**EXTRACT PROVIDED:**

## Start

I'm following the flavour of code in this file as explained above. This
isn't needed.

> 
> BTW, there's no `cond_resched()` in the THP case - is that intentional?
AFAIU, processing of THP here is fast as compared to 512 iterations over
smaller pages. So cond_resched() isn't present here. But overall, I've not
seen cond_resched() being used after THPs.

> 
>> +
>> +process_smaller_pages:
>> +#endif
>> +
>> +       orig_pte = pte = pte_offset_map_lock(vma->vm_mm, pmd, start, &ptl);
>> +       if (!pte) {
>> +               walk->action = ACTION_AGAIN;
>> +               return 0;
>> +       }
>> +
>> +       for (addr = start; addr < end && !ret; pte++, addr += PAGE_SIZE) {
>> +               ptent = ptep_get(pte);
>> +               is_written = !is_pte_uffd_wp(ptent);
>> +
>> +               bitmap = PM_SCAN_FLAGS(is_written, pagemap_scan_is_file(vma, ptent, addr),
>> +                                      pte_present(ptent), is_swap_pte(ptent),
>> +                                      pte_present(ptent) && is_zero_pfn(pte_pfn(ptent)));
>> +
>> +               if (IS_PM_SCAN_GET(p->flags)) {
>> +                       interesting = pagemap_scan_is_interesting_page(bitmap, p);
> 
> If we consider GET as always done, this can be:
> 
> if (!is_interesting) continue;
> 
> And that would simplify the code greatly.
> 
>> +                       if (interesting)

## End

**SUPPLIED MATERIAL:**
## Start

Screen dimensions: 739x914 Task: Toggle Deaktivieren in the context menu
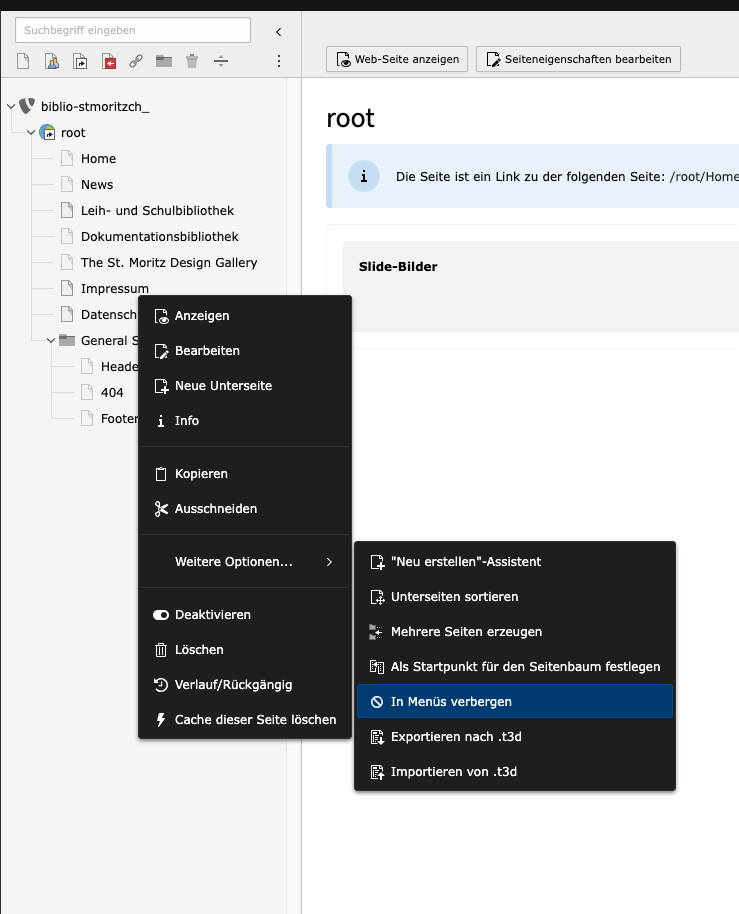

## End

**REQUESTS:**
1) List every argument passed to PM_SCAN_FLAGS in the code review excerpt.
2) Decide whether each statement agrees with the code review excerpt. Answer yes or no, and quote the words that decide it.
(a) The reviewer asks whether leaving out cond_resched() in the THP case is intentional.
(b) The reply says processing a THP is slower than 512 iterations over smaller pages.
(c) The loop increases addr by PAGE_SIZE on each pass.
The data above plays no role here.

**RESULTS OF THE TASKS:**
1)
- is_written
- pagemap_scan_is_file(vma, ptent, addr)
- pte_present(ptent)
- is_swap_pte(ptent)
- pte_present(ptent) && is_zero_pfn(pte_pfn(ptent))

2)
(a) Yes: "BTW, there's no `cond_resched()` in the THP case - is that intentional?"
(b) No: "processing of THP here is fast as compared to 512 iterations over smaller pages"
(c) Yes: "addr += PAGE_SIZE"